Mayor admits there are no safe spaces for homeless young Londoners

There is no dedicated space in London’s emergency homeless accommodation for young people, admitted the Mayor today, during questioning from Sian Berry.
London is suffering an ‘historic high’ of very young people pushed out onto the streets, most for the first time, making them uniquely vulnerable to harm.
The Mayor today told Sian Berry that plans for separate hotel accommodation for under-25s have fallen through after Government funding failed to materialise.
In response Sian asked the Mayor to ringfence a specific proportion of his own rough sleeping budget to fill this gap.
Sian Berry said:
“I’m raising the alarm today that a real crisis is coming for young people. We are already seeing an historic high of under-25s forced to live on the streets. The informal support struggling young people normally rely on from family and friends is much harder to find under coronavirus restrictions.

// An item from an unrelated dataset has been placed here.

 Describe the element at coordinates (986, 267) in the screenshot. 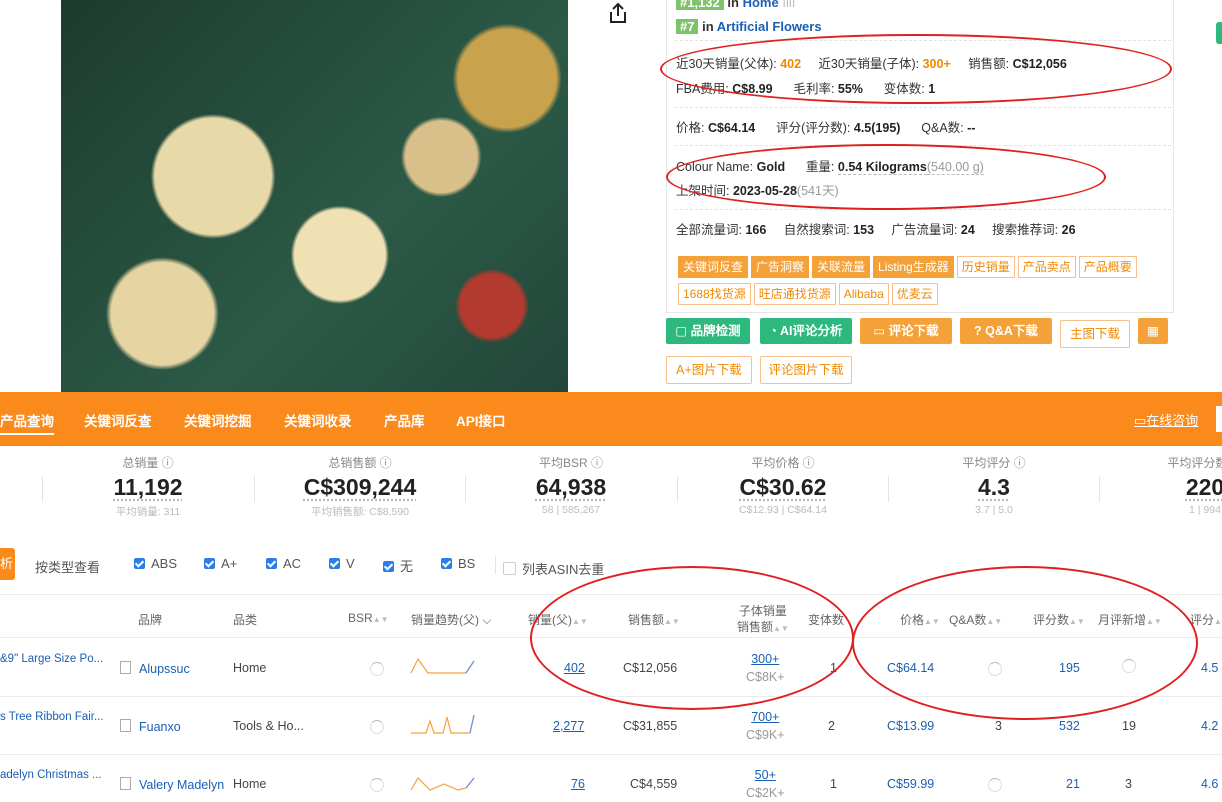

I see `tag-sales-history: 历史销量` at that location.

“I am hearing warnings from all over London, from homeless outreach workers and youth services supporting young people, that homelessness and rough sleeping is rising and getting worse.
“The Mayor has admitted there is no dedicated space within his emergency accommodation programmes for young people, and this had to change.

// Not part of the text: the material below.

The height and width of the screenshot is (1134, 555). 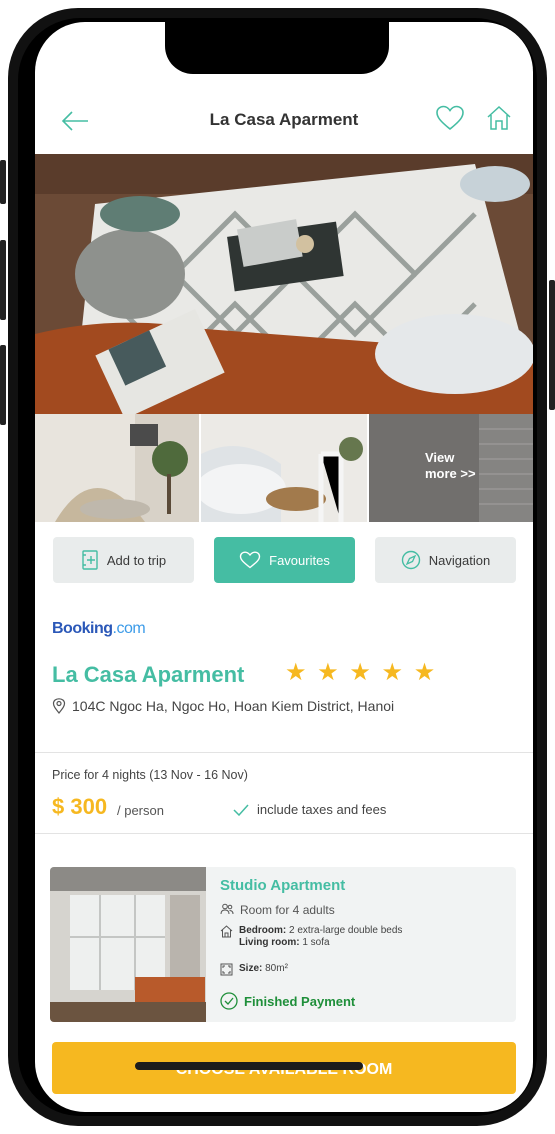 I want to click on room-capacity: Room for 4 adults, so click(x=278, y=910).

“Following my questions today he has now promised to investigate and l hope he will implement practical help, backed up with ring-fenced funding, before winter sets in and young people facing the brunt of this crisis are permanently harmed.”
Sian has met with youth workers from homelessness charities for young people, and in badly affected boroughs. Outreach workers in Newham reported finding young people bedding down in parks for the first time, as informal support becomes impossible, leaving them nowhere else to go.
Between July and September this year numbers of young people sleeping were up 47% from the same period last year. Young people now make up 11 per cent of rough sleepers, the highest proportion ever recorded.
Recent research from Sian also found that, due to coronavirus rules meaning different households can’t mix, thousands of Londoners were forced to close their doors to someone facing homelessness that they would have otherwise have put up in their homes.